Take the data below and extract the lines from the one with "Where should I click to: Click the upper" to the one with "The image size is (567, 891).", inclusive, exactly as written.

>>>>

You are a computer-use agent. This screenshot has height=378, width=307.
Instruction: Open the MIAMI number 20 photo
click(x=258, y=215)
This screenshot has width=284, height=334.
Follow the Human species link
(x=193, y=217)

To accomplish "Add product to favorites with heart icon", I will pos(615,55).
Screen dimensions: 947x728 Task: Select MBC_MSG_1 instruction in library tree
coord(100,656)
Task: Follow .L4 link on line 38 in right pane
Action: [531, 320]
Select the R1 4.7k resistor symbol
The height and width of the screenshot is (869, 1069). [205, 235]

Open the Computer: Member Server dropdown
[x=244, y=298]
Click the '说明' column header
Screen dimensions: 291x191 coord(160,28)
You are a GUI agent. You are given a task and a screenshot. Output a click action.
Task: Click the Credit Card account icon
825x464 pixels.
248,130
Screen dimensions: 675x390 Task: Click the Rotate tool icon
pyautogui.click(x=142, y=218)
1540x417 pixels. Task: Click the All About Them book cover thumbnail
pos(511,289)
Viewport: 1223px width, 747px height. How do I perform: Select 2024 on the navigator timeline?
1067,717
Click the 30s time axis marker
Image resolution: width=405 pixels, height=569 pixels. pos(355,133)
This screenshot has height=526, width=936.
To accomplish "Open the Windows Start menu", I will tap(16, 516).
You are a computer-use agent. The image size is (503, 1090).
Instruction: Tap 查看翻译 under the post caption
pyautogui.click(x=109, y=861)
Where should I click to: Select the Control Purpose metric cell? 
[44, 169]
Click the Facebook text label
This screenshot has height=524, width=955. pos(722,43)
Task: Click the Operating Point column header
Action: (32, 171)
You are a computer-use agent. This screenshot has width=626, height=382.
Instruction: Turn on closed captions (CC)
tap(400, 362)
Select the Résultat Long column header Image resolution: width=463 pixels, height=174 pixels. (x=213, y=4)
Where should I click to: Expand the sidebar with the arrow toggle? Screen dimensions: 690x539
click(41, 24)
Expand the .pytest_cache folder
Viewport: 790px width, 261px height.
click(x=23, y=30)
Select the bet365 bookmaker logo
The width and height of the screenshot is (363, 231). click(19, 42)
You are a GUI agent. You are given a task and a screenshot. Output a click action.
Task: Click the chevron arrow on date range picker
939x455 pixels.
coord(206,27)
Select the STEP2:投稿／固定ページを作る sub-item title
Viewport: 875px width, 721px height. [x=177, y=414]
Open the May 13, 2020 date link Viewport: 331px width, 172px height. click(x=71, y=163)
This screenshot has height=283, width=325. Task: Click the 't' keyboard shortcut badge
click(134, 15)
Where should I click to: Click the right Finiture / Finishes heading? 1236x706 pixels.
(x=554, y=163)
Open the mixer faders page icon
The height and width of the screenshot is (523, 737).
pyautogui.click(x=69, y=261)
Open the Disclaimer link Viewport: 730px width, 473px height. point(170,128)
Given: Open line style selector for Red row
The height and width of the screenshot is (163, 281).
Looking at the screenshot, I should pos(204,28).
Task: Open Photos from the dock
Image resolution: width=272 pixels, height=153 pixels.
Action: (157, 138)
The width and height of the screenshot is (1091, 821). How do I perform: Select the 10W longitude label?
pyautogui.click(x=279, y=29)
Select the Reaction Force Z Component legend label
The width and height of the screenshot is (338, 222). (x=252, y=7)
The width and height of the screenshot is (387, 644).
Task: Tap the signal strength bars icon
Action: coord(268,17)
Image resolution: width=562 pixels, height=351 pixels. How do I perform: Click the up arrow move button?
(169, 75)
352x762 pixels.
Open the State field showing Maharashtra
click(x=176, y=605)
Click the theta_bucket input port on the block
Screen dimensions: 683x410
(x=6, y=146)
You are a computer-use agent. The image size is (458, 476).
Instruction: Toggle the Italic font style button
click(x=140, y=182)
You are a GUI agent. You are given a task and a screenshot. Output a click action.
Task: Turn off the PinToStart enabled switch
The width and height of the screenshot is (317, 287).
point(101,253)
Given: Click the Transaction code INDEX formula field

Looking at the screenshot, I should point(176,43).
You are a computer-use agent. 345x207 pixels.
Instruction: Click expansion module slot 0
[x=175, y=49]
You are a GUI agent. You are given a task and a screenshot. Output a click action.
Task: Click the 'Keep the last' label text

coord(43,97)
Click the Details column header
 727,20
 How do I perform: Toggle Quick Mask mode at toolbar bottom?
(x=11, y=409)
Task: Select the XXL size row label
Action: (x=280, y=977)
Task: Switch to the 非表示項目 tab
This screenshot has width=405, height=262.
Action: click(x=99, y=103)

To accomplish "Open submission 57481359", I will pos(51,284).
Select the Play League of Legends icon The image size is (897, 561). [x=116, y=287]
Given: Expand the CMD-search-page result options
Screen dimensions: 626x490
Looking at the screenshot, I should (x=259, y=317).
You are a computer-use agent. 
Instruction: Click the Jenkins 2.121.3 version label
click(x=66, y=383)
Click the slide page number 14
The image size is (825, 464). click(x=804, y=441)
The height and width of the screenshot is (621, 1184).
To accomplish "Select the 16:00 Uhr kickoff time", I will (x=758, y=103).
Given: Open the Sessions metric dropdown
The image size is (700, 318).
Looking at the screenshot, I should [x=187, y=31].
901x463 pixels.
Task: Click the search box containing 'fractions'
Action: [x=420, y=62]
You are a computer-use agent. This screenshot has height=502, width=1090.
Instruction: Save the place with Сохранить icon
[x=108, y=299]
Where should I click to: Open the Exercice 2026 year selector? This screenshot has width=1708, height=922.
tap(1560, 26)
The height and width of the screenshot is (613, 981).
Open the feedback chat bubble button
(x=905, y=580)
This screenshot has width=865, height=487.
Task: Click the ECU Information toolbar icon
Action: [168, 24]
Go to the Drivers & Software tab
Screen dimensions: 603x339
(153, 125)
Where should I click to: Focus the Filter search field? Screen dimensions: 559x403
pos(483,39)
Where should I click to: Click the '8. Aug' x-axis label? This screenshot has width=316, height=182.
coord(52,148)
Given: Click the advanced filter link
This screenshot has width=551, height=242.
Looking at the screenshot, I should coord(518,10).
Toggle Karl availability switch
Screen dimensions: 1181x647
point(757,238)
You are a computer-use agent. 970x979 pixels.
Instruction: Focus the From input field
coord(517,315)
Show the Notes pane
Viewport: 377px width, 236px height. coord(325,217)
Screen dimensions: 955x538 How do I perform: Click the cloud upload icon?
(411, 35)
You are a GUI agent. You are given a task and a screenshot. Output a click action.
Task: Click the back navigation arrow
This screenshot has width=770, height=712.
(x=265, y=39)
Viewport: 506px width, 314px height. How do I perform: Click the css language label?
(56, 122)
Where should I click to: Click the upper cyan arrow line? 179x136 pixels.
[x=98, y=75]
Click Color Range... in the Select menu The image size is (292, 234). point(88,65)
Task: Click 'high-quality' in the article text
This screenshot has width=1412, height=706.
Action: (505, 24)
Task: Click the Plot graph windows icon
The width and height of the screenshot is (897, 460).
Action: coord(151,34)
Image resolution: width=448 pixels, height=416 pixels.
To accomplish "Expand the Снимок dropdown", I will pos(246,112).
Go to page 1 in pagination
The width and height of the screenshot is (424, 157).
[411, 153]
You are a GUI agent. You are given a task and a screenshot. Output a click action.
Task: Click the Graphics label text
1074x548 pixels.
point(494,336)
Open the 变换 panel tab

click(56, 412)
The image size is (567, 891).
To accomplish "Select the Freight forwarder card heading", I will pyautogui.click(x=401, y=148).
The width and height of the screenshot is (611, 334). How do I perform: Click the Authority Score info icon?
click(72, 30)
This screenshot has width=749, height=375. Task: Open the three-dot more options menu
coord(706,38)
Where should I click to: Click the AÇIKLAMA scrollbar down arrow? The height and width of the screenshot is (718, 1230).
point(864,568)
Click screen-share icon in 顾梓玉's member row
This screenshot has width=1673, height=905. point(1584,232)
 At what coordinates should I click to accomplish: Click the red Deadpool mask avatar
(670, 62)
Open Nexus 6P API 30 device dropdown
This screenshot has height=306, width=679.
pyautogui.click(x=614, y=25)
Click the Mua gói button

<<<<

## RESPONSE TO THE TASK
Where should I click to: Click the upper cyan arrow line? 179x136 pixels.
[x=98, y=75]
Click Color Range... in the Select menu The image size is (292, 234). point(88,65)
Task: Click 'high-quality' in the article text
This screenshot has width=1412, height=706.
Action: (505, 24)
Task: Click the Plot graph windows icon
The width and height of the screenshot is (897, 460).
Action: coord(151,34)
Image resolution: width=448 pixels, height=416 pixels.
To accomplish "Expand the Снимок dropdown", I will pos(246,112).
Go to page 1 in pagination
The width and height of the screenshot is (424, 157).
[411, 153]
You are a GUI agent. You are given a task and a screenshot. Output a click action.
Task: Click the Graphics label text
1074x548 pixels.
point(494,336)
Open the 变换 panel tab

click(56, 412)
The image size is (567, 891).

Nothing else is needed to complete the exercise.